= Transfeminism =

Branch of feminism

A symbol used to represent transfeminism

Transfeminism, or trans feminism, is a branch of feminism focused on transgender women and informed by transgender studies. Transfeminism focuses on the effects of transmisogyny and patriarchy on trans women. It is related to the broader field of queer theory. The term was popularized by Emi Koyama with the ISNA in The Transfeminist Manifesto.

Transfeminism describes the concepts of gender nonconformity, notions of masculinity and femininity and the maintaining of the gender binary on gender diverse individuals. Transfeminists view gender conformity as a control mechanism which is maintained via violence against transgender and gender-nonconforming individuals as a basis for patriarchy and transmisogyny.

Transfeminist tactics emerged from groups such as The Transexual Menace in the 1990s, in response to the exclusion of transgender people in pride marches. The group organized in direct action, focusing on violence against transgender people, such as the murder and rape of Brandon Teena, a trans man.
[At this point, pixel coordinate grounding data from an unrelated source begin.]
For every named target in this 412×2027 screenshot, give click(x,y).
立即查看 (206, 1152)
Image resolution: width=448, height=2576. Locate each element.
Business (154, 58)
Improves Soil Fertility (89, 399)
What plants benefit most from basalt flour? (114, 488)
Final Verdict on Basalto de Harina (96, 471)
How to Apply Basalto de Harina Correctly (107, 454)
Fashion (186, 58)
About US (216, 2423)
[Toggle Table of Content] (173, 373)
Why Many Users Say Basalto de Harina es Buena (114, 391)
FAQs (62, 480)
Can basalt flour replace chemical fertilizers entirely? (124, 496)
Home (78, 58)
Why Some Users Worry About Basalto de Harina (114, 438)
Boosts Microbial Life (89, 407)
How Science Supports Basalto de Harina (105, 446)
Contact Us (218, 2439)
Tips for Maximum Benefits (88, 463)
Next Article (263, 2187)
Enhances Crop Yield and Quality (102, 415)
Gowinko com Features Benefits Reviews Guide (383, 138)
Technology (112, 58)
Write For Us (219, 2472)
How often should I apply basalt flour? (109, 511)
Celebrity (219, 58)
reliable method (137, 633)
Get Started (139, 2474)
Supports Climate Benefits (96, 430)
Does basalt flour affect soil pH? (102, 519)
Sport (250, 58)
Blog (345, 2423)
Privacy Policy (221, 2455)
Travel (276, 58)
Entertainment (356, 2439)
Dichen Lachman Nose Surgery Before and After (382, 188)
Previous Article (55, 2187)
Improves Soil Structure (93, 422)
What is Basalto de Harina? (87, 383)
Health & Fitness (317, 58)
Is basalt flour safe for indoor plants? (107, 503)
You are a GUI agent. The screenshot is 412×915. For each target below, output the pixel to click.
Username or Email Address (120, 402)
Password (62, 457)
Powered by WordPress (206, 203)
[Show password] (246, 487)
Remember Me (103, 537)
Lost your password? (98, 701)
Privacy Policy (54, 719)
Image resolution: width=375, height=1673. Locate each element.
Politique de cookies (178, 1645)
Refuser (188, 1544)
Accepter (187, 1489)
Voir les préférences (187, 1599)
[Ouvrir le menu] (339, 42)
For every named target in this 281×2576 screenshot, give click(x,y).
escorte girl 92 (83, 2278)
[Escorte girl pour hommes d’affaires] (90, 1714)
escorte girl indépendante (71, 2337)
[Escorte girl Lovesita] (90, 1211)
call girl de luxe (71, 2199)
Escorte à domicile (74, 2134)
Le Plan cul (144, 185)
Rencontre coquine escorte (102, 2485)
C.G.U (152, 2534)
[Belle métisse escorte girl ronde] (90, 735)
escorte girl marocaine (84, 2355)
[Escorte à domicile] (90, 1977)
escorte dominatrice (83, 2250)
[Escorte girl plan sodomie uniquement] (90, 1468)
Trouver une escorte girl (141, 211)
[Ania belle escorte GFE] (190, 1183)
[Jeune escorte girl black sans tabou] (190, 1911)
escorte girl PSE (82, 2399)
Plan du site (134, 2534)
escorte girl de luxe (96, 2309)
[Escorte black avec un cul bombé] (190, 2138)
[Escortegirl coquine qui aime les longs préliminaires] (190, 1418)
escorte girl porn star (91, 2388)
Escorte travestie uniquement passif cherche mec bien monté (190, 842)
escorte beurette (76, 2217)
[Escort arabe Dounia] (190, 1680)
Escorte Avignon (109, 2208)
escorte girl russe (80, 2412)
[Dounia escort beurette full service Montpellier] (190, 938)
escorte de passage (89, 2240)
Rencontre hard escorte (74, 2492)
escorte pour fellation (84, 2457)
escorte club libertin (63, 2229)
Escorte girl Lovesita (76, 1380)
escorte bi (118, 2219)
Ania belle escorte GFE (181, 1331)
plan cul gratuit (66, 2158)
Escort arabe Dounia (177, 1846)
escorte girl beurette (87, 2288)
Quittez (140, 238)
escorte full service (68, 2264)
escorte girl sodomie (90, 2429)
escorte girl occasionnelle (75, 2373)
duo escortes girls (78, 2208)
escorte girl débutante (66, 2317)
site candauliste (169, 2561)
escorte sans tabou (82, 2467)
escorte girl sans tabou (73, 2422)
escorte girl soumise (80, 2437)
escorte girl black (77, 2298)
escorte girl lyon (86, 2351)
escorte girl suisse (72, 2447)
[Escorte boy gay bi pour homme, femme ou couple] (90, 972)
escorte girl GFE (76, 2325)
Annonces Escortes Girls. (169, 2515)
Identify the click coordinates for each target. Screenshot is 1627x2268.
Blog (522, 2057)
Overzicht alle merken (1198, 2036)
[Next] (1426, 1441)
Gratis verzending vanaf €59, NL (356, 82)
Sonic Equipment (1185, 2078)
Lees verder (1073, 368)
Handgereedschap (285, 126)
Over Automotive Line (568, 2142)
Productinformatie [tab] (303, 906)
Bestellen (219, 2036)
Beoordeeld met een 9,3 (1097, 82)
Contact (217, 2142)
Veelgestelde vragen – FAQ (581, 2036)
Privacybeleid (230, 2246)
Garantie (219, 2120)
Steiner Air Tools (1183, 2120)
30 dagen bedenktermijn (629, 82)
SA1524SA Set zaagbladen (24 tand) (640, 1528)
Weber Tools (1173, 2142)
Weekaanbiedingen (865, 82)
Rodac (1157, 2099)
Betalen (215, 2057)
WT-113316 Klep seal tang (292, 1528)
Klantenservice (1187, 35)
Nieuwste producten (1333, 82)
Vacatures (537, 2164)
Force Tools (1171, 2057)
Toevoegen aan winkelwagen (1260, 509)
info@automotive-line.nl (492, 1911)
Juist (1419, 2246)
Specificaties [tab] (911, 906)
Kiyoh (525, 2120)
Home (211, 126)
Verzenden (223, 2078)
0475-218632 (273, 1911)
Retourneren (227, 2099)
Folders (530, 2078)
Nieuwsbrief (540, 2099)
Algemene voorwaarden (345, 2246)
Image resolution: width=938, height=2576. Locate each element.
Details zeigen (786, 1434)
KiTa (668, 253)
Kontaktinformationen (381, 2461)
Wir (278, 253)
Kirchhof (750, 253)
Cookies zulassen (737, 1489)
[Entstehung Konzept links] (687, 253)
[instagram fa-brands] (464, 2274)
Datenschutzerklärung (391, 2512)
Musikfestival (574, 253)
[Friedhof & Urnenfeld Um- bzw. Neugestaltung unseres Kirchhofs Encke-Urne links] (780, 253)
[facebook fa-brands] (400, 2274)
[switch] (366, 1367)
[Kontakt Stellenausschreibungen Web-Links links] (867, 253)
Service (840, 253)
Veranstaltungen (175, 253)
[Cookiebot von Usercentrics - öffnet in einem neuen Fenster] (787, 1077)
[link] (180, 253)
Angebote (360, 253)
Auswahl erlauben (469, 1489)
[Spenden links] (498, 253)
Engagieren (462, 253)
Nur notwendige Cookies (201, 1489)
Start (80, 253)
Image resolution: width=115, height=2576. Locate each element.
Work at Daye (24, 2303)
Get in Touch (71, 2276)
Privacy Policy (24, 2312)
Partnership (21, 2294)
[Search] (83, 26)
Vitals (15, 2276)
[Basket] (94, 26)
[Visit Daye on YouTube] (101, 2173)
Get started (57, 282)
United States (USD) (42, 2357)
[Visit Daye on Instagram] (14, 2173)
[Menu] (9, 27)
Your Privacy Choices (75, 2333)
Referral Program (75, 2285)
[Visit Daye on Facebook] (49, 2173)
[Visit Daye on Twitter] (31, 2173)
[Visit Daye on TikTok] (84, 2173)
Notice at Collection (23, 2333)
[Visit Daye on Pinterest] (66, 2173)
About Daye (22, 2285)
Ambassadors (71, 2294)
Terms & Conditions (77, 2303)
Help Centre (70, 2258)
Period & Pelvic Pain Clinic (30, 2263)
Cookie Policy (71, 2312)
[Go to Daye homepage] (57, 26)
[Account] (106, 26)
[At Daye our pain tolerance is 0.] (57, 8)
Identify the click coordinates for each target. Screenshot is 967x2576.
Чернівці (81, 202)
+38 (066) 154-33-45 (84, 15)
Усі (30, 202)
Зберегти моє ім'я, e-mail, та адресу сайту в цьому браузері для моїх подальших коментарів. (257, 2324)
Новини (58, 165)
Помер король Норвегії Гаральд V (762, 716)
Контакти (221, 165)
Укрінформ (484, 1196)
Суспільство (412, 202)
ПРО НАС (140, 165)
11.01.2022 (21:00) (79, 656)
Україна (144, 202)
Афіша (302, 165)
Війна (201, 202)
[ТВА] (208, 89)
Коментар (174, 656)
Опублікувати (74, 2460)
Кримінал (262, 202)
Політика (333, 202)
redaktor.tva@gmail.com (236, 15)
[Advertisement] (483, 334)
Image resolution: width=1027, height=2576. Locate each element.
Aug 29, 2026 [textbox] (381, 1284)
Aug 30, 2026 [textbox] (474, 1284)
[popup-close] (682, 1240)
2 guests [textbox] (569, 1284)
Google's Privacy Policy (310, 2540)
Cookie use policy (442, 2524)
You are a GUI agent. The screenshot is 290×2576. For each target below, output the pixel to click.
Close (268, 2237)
The Transsexual Menace organized protests and sit ins against the medical and mental medicalization of gender diversity.

Transgender people were excluded from first-wave feminism, as were lesbians and all other people considered "queer." Second-wave feminism saw a greater level of queer acceptance amongst some feminists, however "transsexuality" was heavily excluded, and described as an "illness," even amongst feminists who supported gay liberation. Third and fourth-wave feminism have generally been accepting of transgender people, and see trans liberation as an overall part of women's liberation.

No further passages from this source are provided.